1. A steerable pulsed-electric drilling system that comprises:
a bit that extends a borehole by detaching formation material with pulses of electric
current;
a drillstring that defines at least one path for a fluid flow to the bit to flush
detached formation material from the borehole; and
a steering mechanism that causes at least a portion of the bit to shift relative to
a centerline of the borehole.
2. The system of claim 1, wherein the steering mechanism comprises a ball-and-socket
joint.
3. The system of claim 1, wherein the steering mechanism comprises a rotary steerable
system.
4. The system of claim 1, wherein the steering mechanism comprises a hinge joint.
5. The system of any preceding claim, further comprising an orientation unit attached
to the drillstring near the bit.
6. The system of claim 5, wherein the orientation unit includes sensors for determining
orientation of the unit relative to a geomagnetic field.
7. The system of claim 5 or 6, wherein the orientation unit includes accelerometers for
determining orientation of the unit relative to gravity.
8. The system of claim 5, 6 or 7, wherein the orientation unit includes inertial or gyroscopic
sensors for estimating a position of said unit.
9. The system of any preceding claim, wherein the steering mechanism is electrically
powered.
10. The system of any of claims 1 to 8, wherein the steering mechanism is hydraulically
powered.
11. A steerable pulsed-electric drilling method that comprises:
extending a borehole with a bit that detaches formation material using pulses of electric
current;
flushing detached formation material from the borehole with a fluid flow through a
drillstring attached to the bit; and
shifting at least a portion of the bit relative to a centerline of the borehole to
steer the extending of the borehole.
12. The method of claim 11, wherein said shifting includes flexing a ball-and-socket joint.

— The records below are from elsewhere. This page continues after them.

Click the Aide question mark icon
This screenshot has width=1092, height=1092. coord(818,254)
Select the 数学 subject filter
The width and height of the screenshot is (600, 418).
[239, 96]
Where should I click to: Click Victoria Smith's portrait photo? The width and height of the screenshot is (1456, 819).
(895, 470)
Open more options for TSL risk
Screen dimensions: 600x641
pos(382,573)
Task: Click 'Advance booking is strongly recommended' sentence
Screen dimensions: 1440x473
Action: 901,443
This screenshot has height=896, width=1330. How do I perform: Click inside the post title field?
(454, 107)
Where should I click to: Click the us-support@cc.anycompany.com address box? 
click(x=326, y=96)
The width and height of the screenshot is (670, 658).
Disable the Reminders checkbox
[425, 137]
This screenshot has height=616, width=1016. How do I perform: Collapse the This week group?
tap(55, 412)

13. The method of claim 11, wherein said shifting employs a rotary steerable system.
14. The method of claim 11, wherein said shifting includes flexing a hinge joint.
15. The method of any preceding claim, wherein said shifting includes determining a present
orientation of the bit using an orientation unit attached to the drillstring near
the bit.
16. The method of claim 15, wherein the orientation unit includes sensors for determining
orientation of the unit relative to a geomagnetic field.
17. The method of claim 15 or 16, wherein the orientation unit includes accelerometers
for determining orientation of the unit relative to gravity.
18. The method of claim 15, 16 or 17, wherein the orientation unit includes inertial or
gyroscopic sensors for estimating a position of said unit.
19. The method of any of claims 11 to 18, further comprising altering a firing pattern
of pulses from said bit to favor a higher frequency on an inside of a curve.